Which lines in the material below contain the string "Select"? Copy each of those lines in full, and count only matches with the same capitalization.

Stored records:
# # # # #

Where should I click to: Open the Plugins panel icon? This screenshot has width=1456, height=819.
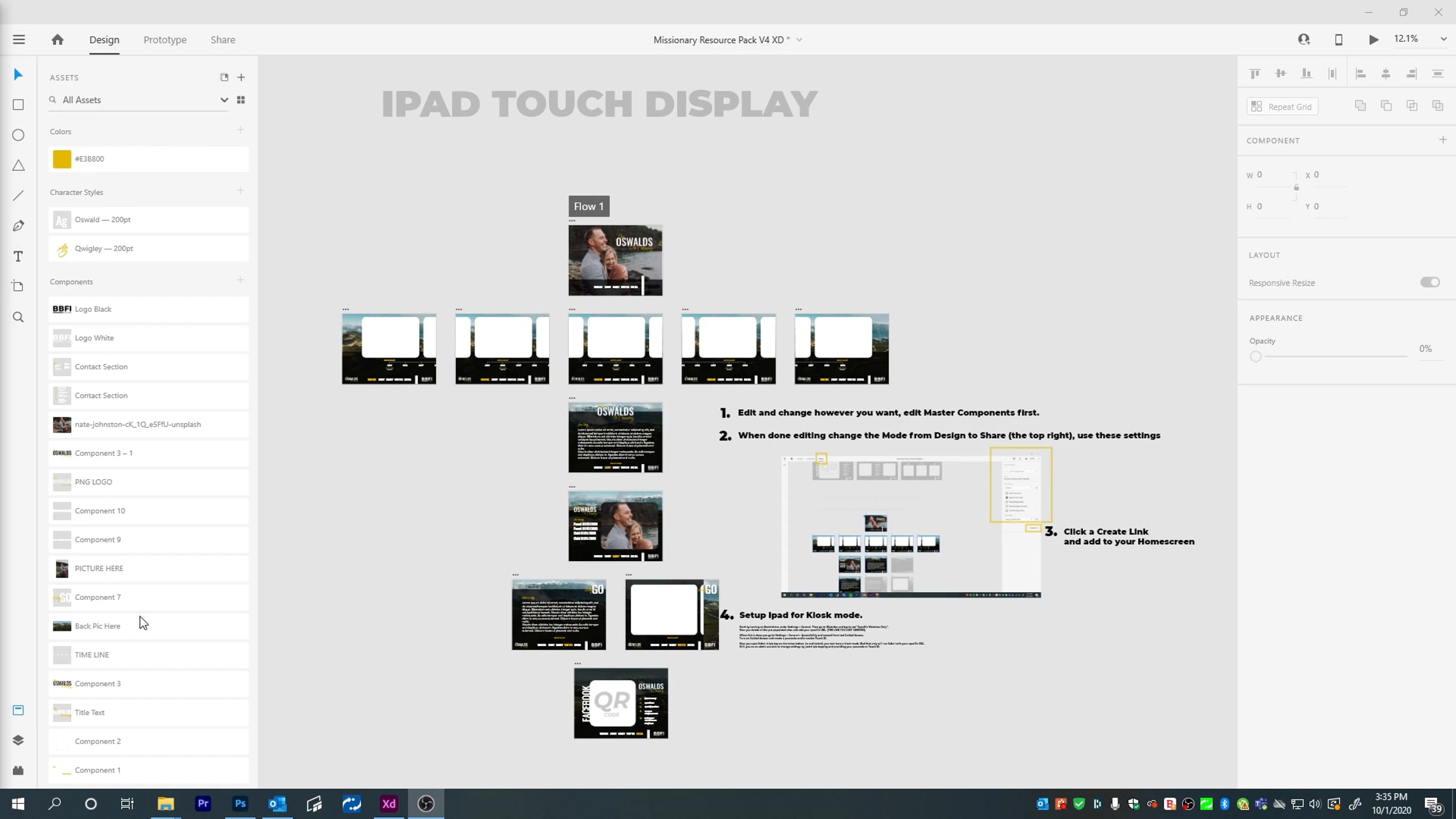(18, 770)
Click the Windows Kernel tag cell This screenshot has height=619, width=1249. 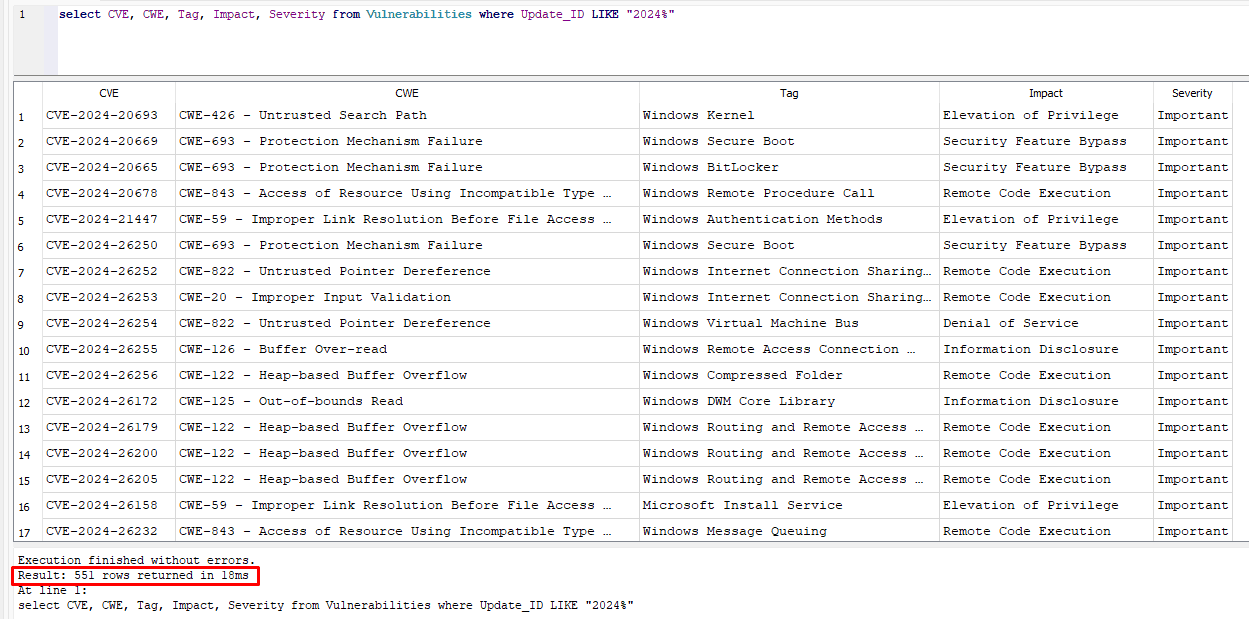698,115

# # # # #

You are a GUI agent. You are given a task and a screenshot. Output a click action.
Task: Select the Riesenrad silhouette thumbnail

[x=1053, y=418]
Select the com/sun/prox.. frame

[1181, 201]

# # # # #

Answer to this task:
Task: Select the Riesenrad silhouette thumbnail
Select the com/sun/prox.. frame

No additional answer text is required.